A final, critical element of water policy under Qaddhafi was its dependence on foreign companies to complete projects, wherein these companies were paid for their expertise in terms of capacity, workers, and technology without sufficiently including and training Libyans.

Hydro-politics in post-2011 Libya

Developments since the fall of the Qaddhafi regime have brought water to the political fore in Libya.

Long-held grievances over water access have risen to the surface in the form of popular protests – such as in the eastern city of Tobruk, close to the Libyan-Egyptian border, whose residents took to the streets in 2017 to protest long-standing water shortages.

Moreover, the armed conflict has made the water crisis more visible in many ways:

(a) the presence of international humanitarian agencies such as UNICEF providing drinking water for regions affected by conflict;

(b) the arrival on the scene of power cuts and the ensuing weeks-long water cuts; and

(c) water becoming a target in the ongoing political division and fragmentation, such as when water control systems were vandalized by the forces of Khalifa Haftar during his attack on Tripoli.

Despite the political changes at the top, Libya’s water management over the past decade has struggled to shed parts of its inheritance, namely the top-down nature of water governance, the over-exploitation of available resources, the underinvestment in desalination, and the economy’s extreme dependence on oil revenue, which contributes to the notion among citizens that water consumption should be free.

In addition, the political and economic instability in the country since the revolution has created unfamiliar problems of basic management.

For example, for all its downsides, the MMRP wellfields were constantly under the watch of supervisors, and the different stations of the system – electricity, ventilation, tanks – were under military protection around the clock in all regions.

The situation now is characterised by a generalized lack of attention by state officials to the importance of water issues in general, their neglect of the challenges facing the MMRP, and instability in the institutional structure of the water sector – compounded by electrical power cuts and security volatility.

The severity of the situation in many parts of Libya has left people to dig aquifers in their houses, without any supervision or legal permission.

Without access to alternative methods such as desalination or sewage water treatment, citizens are likely to continue to dig aquifers.

Priorities for water reform in Libya

The urgency for Libya is to develop water policies that are participatory and allow for management at the local level.

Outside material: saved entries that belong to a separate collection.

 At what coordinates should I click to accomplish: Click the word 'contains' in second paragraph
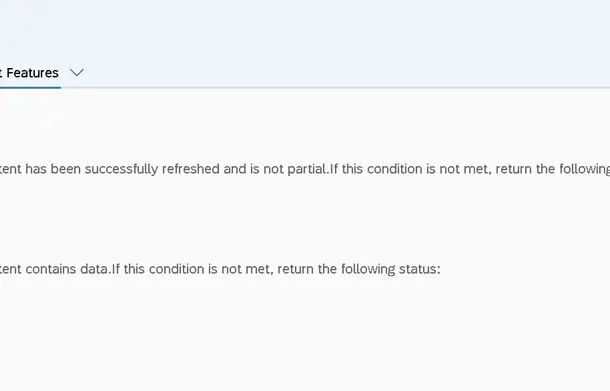[51, 269]
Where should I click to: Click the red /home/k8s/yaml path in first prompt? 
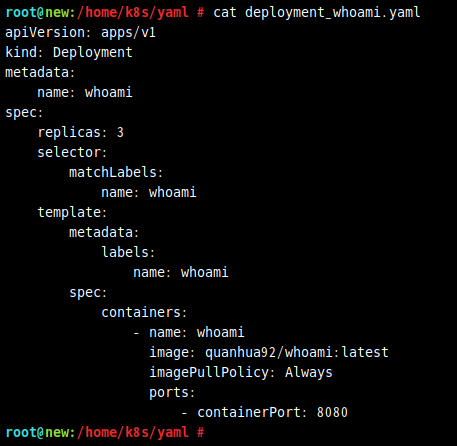click(133, 13)
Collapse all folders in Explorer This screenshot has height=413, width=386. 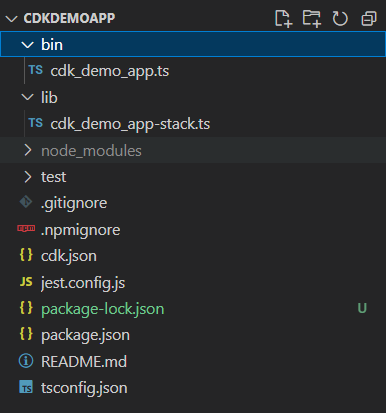[369, 18]
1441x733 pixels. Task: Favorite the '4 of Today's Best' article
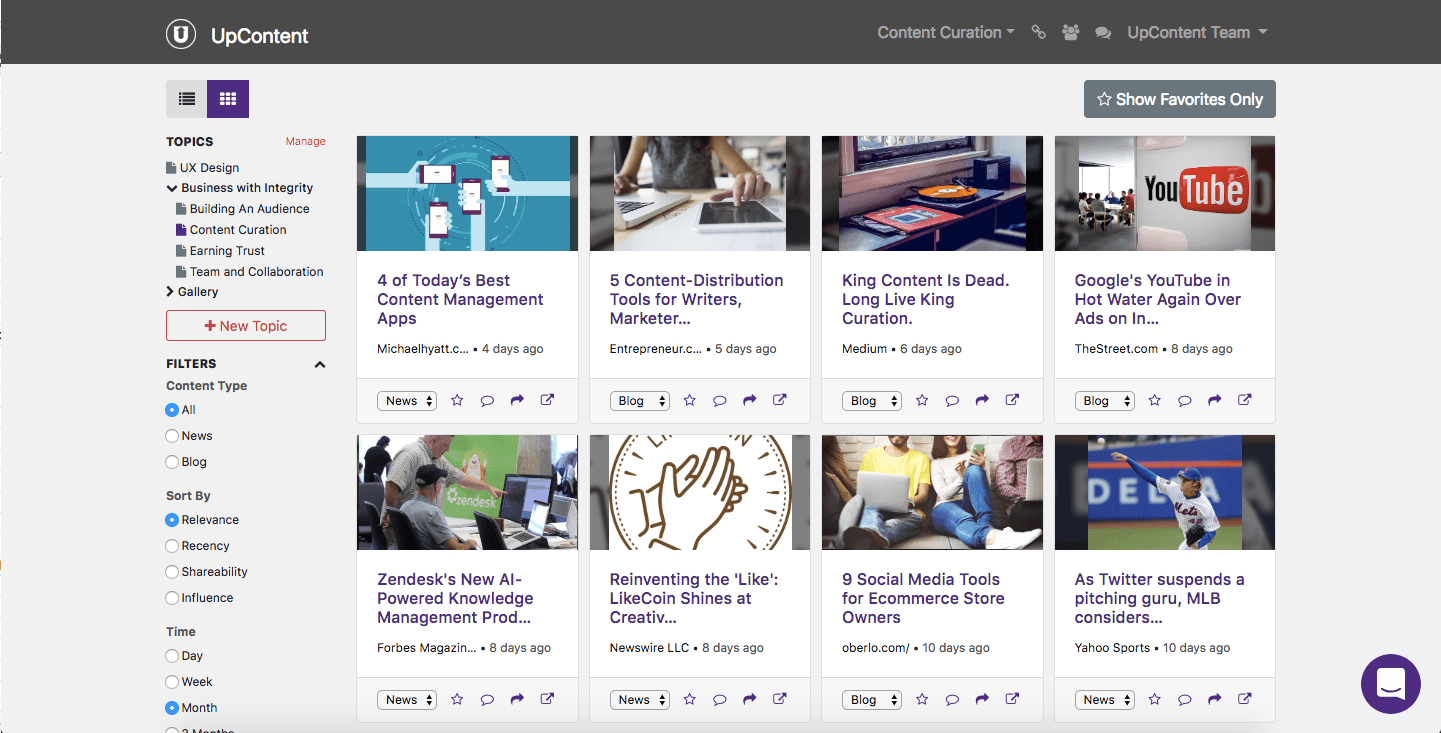point(457,400)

During the protests that rocked coastal cities over lack of water, many who mobilized called on improving the continuous shortages by the MMRP authority through investing in desalination policies and reversing course on the inattention given to this technology with the rise of the MMRP.

The desalination authority established in 2007 must be empowered and provided support, both financial and administrative, to begin the maintenance of the existing facilities in different regions in Libya, as well as study the possibility of extending facilities to other regions far from the coast.

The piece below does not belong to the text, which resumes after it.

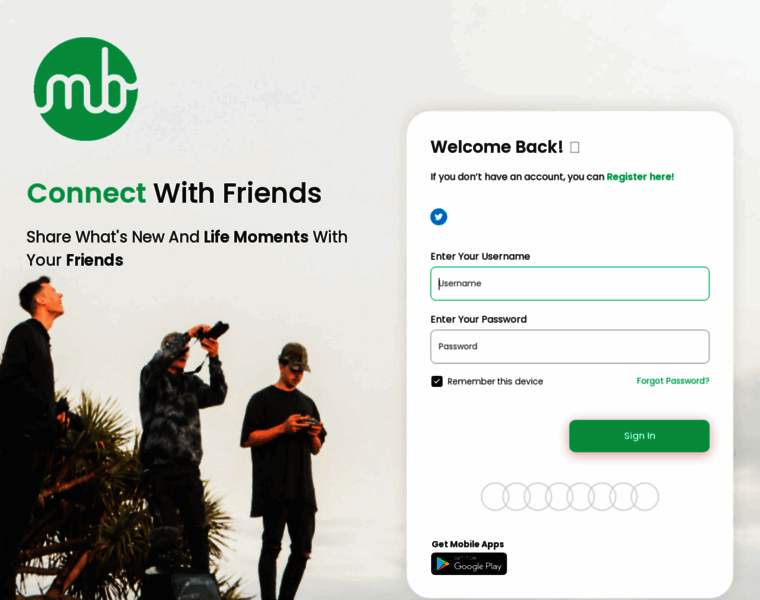Click the Get Mobile Apps label

(x=468, y=544)
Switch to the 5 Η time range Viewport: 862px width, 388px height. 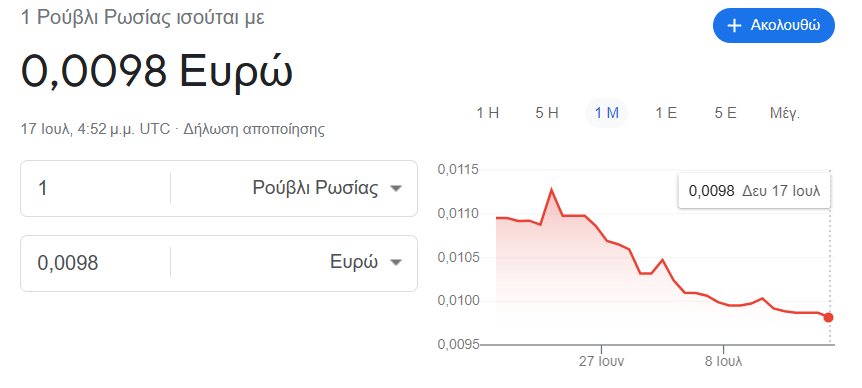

The private sector could play a critical role in collaborating to revise and assess the desalination and water treatment facilities.

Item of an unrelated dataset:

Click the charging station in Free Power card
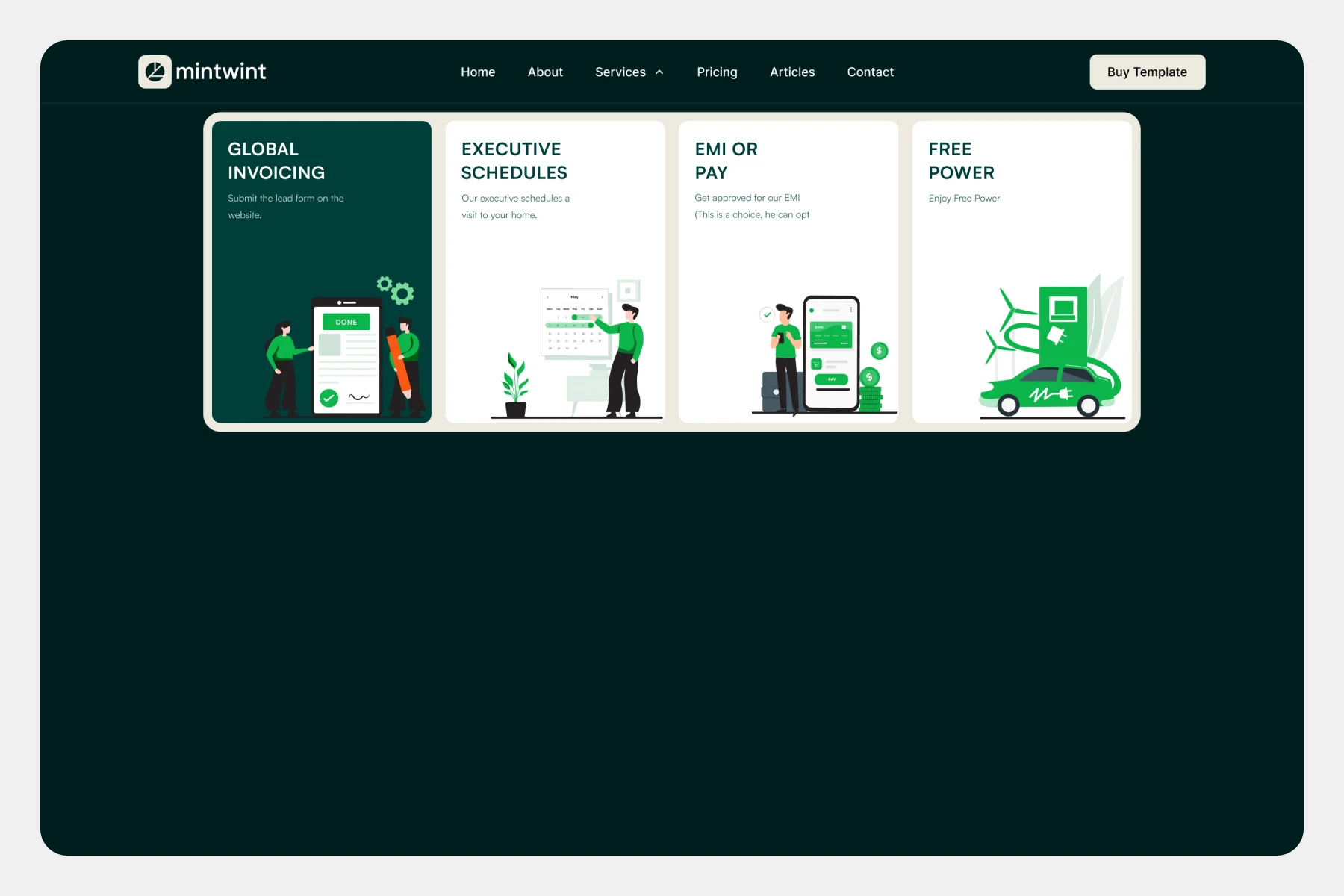 tap(1063, 324)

Such an effort is particularly urgent in the areas that were left outside the network of the MMRP.

A second key need is to invest in raising citizen awareness about water consumption.

The fact that such consumption has been free in Libya – as it is subsidized by the state through oil revenue – lowers incentives for moderating consumption.

Given that the demand for freshwater is expected to rise to 56% above what is currently available by 2025, there are discussions on the possibility of putting a price on water to increase the awareness of people on the importance of preserving water as an essential component of their social contribution.

Relatedly, pricing water raises the spectre of privatization and the transfer of water control and water management services to private companies.

This could be effective in the current situation because it would activate the role of local private companies, which would provide numerous services to cover the state’s failure. Further, it could open opportunities for new entrepreneurs and businesses to develop new methods and tools.

To be successful, such a shift would necessarily have to entail close collaboration between the public and the private sector, as the former can no longer deliver the required services of water supply and sanitation.

Finally, the unification of institutions that manage water is key on the path towards a coherent vision and strategy for the management of water in Libya.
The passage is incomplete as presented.